Il faut cependant reconnaître que les débats ont été embrouillés, parfois radicalisés, entre des positions dites « conservatrices » et d’autres dites « ouvertes ». Bref, il est devenu difficile de savoir exactement ce que l’Église croit et enseigne. C’est pourquoi il convient de revenir à l’enseignement de l’Église, lequel précède et mesure tout essai, toute tentative d’explication théologique. Il s’agit ici de fournir au lecteur des repères clairs, mais non de résoudre toutes sortes de problèmes, dont on verra qu’il faut savoir prudemment les relativiser.

L’enseignement ecclésial de la foi

Commençons par la doctrine autorisée (Magistère ordinaire et authentique) contenue dans le Catéchisme de l’Église catholique (CEC), que nous commenterons très brièvement.

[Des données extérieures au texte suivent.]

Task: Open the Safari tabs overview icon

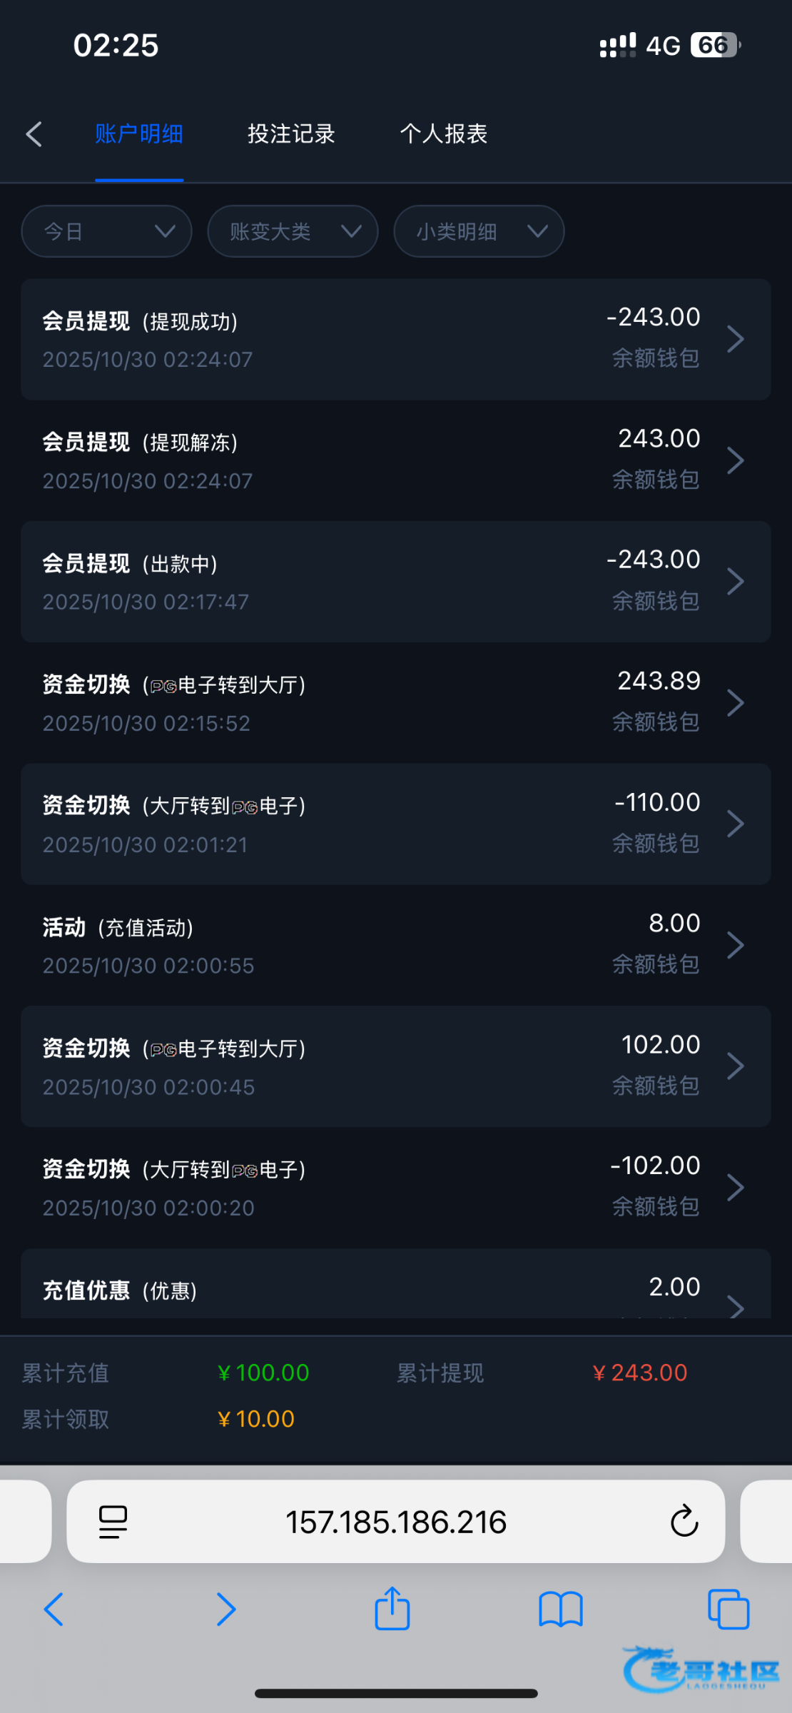Action: point(728,1610)
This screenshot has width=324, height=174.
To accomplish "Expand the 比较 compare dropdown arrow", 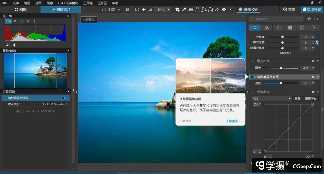I will click(119, 10).
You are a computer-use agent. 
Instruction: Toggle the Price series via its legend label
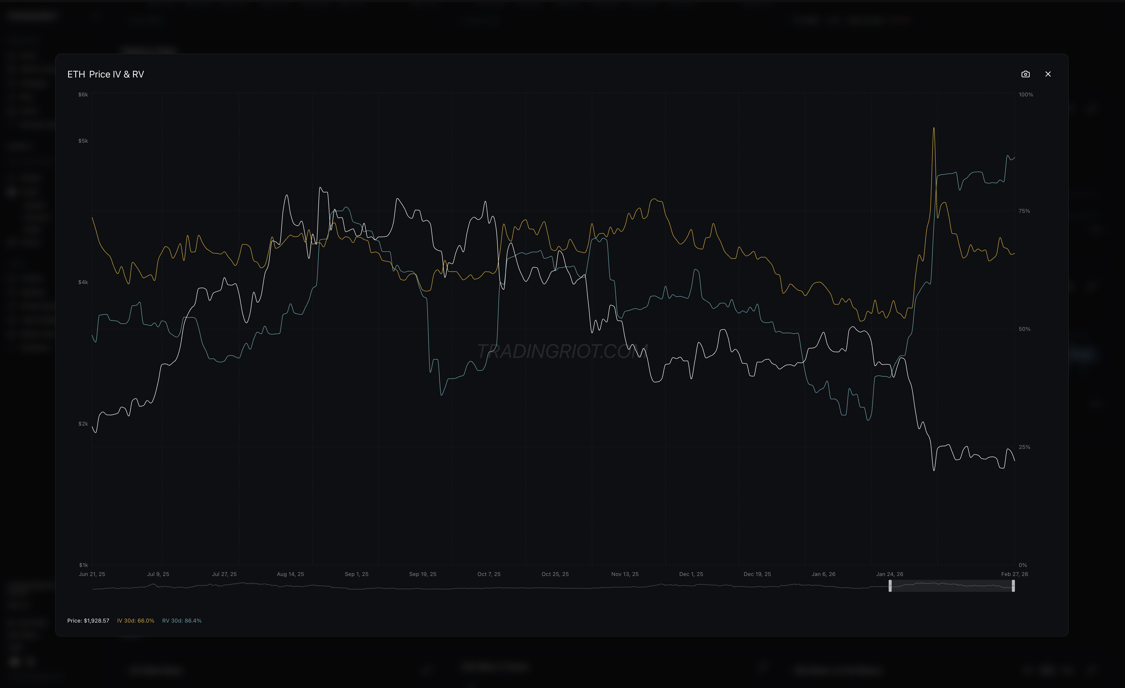(88, 620)
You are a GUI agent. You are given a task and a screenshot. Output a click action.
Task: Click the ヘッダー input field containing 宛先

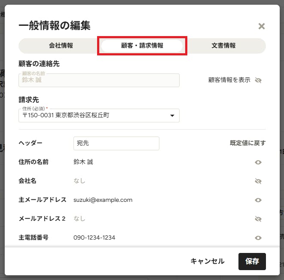pos(116,143)
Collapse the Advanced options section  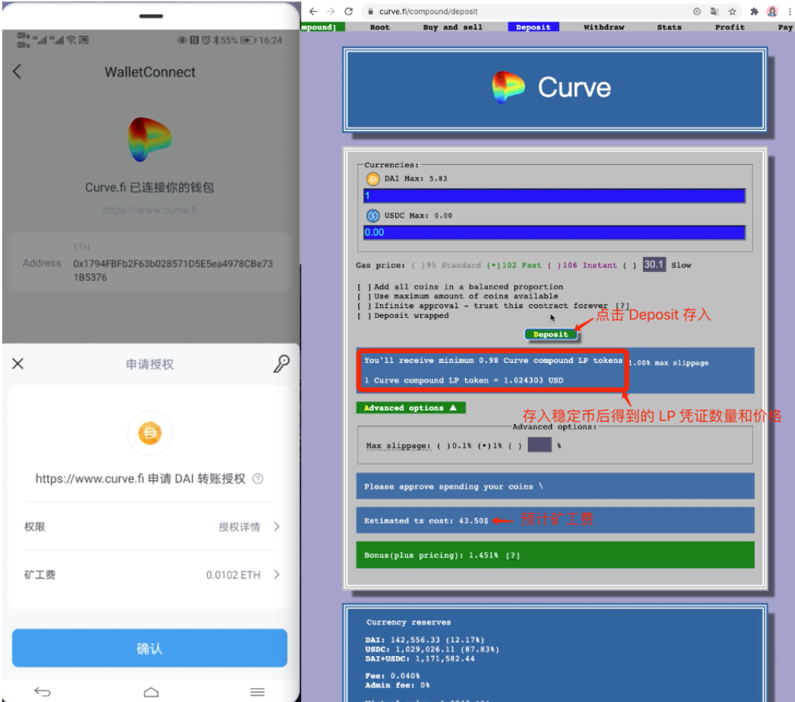pyautogui.click(x=410, y=407)
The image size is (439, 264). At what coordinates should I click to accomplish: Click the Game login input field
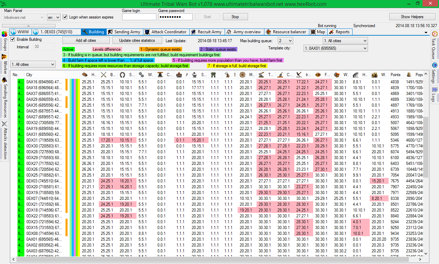click(139, 17)
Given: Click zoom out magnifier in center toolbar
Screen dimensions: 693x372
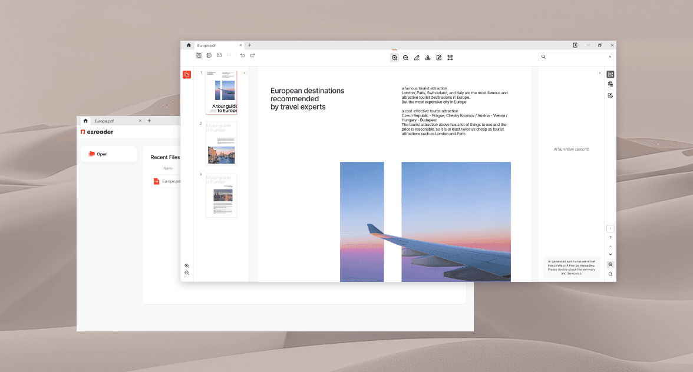Looking at the screenshot, I should coord(405,58).
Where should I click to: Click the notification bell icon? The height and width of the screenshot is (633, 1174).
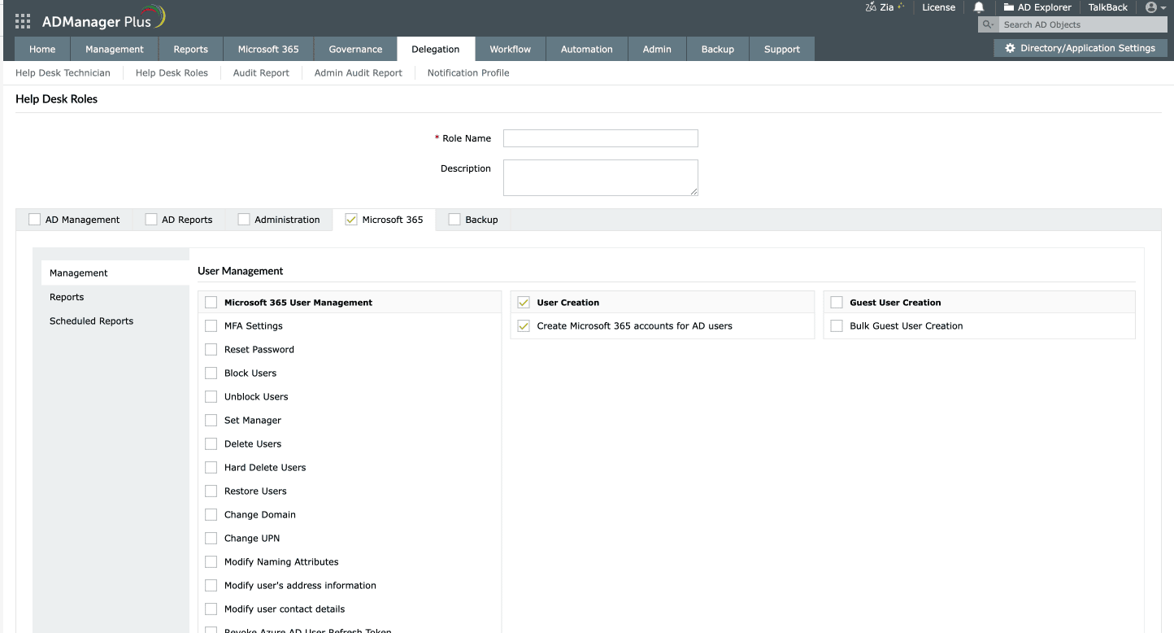tap(978, 7)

« Le récit de la chute (Gn 3) utilise un langage imagé, mais il affirme un événement primordial, un fait qui a eu lieu au commencement de l’histoire de l’homme » (CEC 390). Cet événement – le péché des origines ou plutôt le péché originel originant – n’est pas un mythe, il s’inscrit dans l’histoire, et non hors d’elle dans une « métahistoire » ; il a été précédé du péché des anges commis hors de l’histoire humaine, mais qui interfère avec elle (cf. CEC 392-393).

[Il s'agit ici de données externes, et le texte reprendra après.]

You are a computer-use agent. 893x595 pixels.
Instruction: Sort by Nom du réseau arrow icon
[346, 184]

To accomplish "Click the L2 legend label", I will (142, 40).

C’est ainsi qu’Adam et Ève, nos premiers parents, au commencement de l’histoire, à un moment empiriquement indiscernable, ont perdu l’état de justice originelle, c’est-à-dire d’amitié et de grâce avec Dieu. L’état d’harmonie originelle ne dépend nullement d’un quelconque état repérable de développement ou d’évolution de l’homme (de l’hominidé). L’hom­me, qui est naturellement et physiquement comme tous les êtres, mortel, mais qui jusqu’ici en avait été préservé par ce don de la justice originelle, fait alors l’expérience douloureuse de la souffrance et de la mort. La finitude de l’homme est ontologique, constitutive de son état de créature, mais la mort telle que l’homme après le péché l’appréhende et la connaît, est la conséquence pénale du péché originel. Ayant perdu la grâce, privée coupablement de l’amitié avec Dieu, ce mauvais état de sa nature s’inscrit en tout homme sous la forme d’une privation, d’un manque : c’est le péché originel originé. Le péché originel est ainsi reçu, on dira « contracté », il devient propre à chacun. On dit que c’est un « péché de nature » en ce sens. C’est de ce péché que l’homme renaît par le baptême. Le péché, la souffrance et la mort, qui sont la peine du péché, ont fait leur entrée dans l’histoire de l’humanité (cf. Rm 5, 12). C’est ainsi que le péché est universel dans le monde humain, que contracté d’abord, il se propage et se diffuse, s’établit en structures et en cultures de péché.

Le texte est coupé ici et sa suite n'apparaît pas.